**Try it:** Only one stretch of the listing below is wanted. Begin at the line that has "618x500 pixels.", stop after the line that has "This screenshot has width=640, height=480.", and repeat every line in between exactly.

==========

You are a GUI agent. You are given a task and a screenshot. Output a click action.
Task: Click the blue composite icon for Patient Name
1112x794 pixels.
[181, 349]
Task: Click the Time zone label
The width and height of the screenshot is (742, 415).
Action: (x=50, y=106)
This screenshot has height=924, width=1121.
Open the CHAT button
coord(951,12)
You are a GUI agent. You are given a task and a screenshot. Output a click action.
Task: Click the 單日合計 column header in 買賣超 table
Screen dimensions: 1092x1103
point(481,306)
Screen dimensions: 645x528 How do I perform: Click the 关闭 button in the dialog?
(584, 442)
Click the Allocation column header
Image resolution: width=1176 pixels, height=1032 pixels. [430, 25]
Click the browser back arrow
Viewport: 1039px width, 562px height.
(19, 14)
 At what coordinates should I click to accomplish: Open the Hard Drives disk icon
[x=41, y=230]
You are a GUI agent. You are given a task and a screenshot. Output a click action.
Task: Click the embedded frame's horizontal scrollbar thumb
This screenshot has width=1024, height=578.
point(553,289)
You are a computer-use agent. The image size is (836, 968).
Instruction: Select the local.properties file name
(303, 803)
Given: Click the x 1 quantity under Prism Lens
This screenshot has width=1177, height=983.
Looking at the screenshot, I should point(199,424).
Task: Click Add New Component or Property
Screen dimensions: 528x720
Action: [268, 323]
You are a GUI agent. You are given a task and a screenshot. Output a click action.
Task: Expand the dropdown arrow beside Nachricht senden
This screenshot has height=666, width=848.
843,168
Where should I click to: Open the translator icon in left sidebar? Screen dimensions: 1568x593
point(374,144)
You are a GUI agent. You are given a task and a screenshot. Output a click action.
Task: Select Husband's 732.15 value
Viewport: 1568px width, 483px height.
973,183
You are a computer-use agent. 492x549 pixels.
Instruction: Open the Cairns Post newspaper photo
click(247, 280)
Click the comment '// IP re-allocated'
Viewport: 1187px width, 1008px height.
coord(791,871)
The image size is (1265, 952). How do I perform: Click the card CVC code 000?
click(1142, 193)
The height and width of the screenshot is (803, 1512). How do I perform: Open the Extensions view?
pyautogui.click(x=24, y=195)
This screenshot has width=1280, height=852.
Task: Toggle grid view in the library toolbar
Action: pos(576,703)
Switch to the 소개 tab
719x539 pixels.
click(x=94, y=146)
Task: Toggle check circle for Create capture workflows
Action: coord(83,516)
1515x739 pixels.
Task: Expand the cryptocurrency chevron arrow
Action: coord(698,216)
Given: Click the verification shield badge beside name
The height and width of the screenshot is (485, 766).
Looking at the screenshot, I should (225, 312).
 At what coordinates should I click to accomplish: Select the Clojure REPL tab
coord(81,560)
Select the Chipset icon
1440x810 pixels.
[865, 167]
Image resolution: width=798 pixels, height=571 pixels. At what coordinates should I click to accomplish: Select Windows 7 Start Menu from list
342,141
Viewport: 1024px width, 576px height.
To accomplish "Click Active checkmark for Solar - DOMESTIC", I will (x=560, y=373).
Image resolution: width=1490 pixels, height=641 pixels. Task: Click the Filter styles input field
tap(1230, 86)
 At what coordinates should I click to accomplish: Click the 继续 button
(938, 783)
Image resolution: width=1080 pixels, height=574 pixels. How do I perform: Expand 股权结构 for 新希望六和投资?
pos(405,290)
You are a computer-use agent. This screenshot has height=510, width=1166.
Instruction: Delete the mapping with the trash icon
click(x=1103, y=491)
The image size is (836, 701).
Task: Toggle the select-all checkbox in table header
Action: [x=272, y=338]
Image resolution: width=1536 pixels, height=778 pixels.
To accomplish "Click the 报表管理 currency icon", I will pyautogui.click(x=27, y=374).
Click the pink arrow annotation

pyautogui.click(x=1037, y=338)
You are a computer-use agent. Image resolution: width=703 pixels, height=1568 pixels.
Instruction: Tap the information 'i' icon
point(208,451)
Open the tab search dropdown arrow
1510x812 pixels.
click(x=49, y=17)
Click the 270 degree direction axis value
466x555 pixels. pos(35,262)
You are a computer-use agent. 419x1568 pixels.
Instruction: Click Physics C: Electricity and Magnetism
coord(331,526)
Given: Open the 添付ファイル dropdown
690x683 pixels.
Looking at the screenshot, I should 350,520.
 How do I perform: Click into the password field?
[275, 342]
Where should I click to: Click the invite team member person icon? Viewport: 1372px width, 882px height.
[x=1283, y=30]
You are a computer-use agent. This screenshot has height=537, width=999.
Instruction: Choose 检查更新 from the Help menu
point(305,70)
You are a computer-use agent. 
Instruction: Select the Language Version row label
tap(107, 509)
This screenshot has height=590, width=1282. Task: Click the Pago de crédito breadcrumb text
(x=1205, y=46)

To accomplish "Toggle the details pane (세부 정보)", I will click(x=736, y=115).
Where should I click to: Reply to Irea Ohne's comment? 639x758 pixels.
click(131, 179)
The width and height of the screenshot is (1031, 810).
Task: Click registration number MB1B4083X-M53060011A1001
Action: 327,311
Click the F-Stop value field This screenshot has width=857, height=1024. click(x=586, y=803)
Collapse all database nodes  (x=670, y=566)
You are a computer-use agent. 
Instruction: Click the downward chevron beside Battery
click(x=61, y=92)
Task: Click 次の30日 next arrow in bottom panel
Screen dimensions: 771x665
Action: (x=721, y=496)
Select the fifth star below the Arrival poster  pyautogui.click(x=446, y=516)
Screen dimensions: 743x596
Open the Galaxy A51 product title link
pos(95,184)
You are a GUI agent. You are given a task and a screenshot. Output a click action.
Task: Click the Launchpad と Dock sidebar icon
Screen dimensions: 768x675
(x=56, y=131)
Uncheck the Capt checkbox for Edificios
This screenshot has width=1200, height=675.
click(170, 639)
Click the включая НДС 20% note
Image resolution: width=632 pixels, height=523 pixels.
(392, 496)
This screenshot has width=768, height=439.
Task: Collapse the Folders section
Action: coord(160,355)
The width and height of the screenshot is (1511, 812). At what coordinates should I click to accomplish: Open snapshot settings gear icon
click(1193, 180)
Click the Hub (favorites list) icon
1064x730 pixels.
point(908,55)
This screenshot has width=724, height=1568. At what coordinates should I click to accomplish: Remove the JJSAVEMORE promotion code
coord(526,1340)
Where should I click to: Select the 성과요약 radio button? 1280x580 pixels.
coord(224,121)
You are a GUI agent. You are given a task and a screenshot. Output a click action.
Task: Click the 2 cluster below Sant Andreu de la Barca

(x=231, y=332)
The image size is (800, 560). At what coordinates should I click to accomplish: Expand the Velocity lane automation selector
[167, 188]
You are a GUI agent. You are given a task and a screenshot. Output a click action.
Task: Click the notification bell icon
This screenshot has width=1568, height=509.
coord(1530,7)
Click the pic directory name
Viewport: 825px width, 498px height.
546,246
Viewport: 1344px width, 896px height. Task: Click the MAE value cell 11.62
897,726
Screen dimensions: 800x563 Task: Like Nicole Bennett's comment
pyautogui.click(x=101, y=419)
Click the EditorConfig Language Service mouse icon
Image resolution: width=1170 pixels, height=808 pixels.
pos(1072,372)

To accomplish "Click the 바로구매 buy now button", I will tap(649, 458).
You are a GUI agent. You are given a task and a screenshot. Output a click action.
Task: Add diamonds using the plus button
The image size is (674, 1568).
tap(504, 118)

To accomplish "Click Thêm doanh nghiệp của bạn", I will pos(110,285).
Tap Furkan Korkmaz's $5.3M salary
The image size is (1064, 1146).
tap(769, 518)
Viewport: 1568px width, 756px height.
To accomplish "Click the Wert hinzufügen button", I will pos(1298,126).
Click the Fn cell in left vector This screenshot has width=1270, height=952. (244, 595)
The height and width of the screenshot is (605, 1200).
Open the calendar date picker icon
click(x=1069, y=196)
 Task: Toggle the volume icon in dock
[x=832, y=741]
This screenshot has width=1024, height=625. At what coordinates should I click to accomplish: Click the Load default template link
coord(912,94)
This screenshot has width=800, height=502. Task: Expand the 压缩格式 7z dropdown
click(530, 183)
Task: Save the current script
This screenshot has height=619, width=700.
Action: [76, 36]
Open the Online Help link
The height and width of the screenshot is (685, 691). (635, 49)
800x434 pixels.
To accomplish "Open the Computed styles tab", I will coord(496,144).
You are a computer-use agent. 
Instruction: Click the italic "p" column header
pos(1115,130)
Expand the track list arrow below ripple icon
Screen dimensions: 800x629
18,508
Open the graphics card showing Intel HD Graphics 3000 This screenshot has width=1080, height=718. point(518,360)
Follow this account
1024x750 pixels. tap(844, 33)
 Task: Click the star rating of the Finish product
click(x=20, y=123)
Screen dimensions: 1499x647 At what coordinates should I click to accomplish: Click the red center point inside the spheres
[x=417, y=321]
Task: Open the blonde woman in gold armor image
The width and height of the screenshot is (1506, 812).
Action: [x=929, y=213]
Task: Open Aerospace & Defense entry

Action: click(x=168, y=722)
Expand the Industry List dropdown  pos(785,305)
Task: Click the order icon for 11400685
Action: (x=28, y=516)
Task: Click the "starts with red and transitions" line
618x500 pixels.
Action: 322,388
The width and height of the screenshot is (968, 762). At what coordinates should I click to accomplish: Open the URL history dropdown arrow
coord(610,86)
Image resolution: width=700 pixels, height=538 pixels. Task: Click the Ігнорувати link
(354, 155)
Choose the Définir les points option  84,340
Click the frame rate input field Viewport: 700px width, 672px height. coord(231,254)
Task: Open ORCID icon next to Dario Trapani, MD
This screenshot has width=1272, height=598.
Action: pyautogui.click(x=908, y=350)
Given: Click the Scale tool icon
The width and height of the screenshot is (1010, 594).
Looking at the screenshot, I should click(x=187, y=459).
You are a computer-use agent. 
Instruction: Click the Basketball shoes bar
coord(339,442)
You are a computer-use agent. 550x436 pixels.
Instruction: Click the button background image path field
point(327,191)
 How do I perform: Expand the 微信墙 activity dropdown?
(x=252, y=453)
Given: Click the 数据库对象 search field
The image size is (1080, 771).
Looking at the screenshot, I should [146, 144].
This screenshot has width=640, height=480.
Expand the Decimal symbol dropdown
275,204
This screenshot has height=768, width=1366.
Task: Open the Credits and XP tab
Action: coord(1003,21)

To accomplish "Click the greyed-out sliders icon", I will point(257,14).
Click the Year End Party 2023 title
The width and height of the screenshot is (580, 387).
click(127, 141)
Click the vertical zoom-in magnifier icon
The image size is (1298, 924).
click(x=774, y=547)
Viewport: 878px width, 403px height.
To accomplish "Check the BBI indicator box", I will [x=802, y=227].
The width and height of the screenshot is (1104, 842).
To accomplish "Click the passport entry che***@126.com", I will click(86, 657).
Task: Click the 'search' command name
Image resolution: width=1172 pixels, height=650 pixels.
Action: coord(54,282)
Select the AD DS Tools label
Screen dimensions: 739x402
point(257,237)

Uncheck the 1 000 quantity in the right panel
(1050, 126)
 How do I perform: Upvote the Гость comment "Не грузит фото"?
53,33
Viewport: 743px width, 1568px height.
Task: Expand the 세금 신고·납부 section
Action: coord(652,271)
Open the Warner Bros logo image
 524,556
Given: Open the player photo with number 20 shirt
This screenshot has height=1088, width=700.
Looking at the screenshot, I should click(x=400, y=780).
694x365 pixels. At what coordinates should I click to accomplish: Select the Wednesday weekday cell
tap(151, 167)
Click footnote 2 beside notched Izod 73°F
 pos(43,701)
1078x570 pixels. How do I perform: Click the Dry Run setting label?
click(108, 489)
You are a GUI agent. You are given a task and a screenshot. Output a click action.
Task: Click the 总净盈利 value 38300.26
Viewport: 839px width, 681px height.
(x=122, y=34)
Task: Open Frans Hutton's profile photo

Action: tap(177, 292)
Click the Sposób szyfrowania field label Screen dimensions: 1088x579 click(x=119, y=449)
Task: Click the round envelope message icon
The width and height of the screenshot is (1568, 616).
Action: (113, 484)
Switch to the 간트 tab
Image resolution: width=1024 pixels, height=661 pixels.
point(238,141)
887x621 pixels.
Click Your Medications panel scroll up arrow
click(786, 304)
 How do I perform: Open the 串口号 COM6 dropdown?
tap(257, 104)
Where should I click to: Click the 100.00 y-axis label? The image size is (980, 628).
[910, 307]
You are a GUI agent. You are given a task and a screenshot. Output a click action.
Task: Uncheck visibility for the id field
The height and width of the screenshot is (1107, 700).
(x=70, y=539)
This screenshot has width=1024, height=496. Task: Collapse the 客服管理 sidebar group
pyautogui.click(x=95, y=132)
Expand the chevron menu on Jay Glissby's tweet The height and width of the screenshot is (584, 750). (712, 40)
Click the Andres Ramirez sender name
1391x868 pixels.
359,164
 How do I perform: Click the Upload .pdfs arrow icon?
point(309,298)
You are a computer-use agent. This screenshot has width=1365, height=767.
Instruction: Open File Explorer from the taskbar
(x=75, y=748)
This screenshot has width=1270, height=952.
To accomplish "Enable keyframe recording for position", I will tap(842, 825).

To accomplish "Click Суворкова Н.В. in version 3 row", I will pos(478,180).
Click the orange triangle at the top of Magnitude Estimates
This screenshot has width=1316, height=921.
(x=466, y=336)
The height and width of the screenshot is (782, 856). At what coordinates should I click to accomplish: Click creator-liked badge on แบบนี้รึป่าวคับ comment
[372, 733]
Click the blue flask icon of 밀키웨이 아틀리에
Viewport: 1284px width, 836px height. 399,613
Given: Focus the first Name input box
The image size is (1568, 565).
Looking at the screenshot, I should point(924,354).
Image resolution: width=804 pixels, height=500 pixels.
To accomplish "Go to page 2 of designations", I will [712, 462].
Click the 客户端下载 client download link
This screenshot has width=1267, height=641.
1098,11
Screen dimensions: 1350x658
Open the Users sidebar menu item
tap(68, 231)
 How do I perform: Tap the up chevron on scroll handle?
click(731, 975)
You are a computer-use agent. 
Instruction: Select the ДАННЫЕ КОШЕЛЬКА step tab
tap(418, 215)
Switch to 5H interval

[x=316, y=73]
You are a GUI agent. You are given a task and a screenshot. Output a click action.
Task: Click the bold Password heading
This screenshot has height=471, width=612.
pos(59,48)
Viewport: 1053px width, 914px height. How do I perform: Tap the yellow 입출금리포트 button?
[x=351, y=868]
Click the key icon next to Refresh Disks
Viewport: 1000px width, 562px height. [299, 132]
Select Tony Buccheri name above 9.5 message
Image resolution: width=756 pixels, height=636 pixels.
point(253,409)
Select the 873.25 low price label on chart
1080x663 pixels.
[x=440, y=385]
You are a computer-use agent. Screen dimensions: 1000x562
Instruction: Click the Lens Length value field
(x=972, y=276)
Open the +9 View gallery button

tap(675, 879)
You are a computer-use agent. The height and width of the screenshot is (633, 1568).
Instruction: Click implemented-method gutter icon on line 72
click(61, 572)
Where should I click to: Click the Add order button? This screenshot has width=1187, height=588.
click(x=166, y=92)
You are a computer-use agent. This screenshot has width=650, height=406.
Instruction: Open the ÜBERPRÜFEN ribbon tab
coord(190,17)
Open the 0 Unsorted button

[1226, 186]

==========

**Result for this task:**
618x500 pixels.
Action: 322,388
The width and height of the screenshot is (968, 762). At what coordinates should I click to accomplish: Open the URL history dropdown arrow
coord(610,86)
Image resolution: width=700 pixels, height=538 pixels. Task: Click the Ігнорувати link
(354, 155)
Choose the Définir les points option  84,340
Click the frame rate input field Viewport: 700px width, 672px height. coord(231,254)
Task: Open ORCID icon next to Dario Trapani, MD
This screenshot has width=1272, height=598.
Action: pyautogui.click(x=908, y=350)
Given: Click the Scale tool icon
The width and height of the screenshot is (1010, 594).
Looking at the screenshot, I should click(x=187, y=459).
You are a computer-use agent. 
Instruction: Click the Basketball shoes bar
coord(339,442)
You are a computer-use agent. 550x436 pixels.
Instruction: Click the button background image path field
point(327,191)
 How do I perform: Expand the 微信墙 activity dropdown?
(x=252, y=453)
Given: Click the 数据库对象 search field
The image size is (1080, 771).
Looking at the screenshot, I should [146, 144].
This screenshot has width=640, height=480.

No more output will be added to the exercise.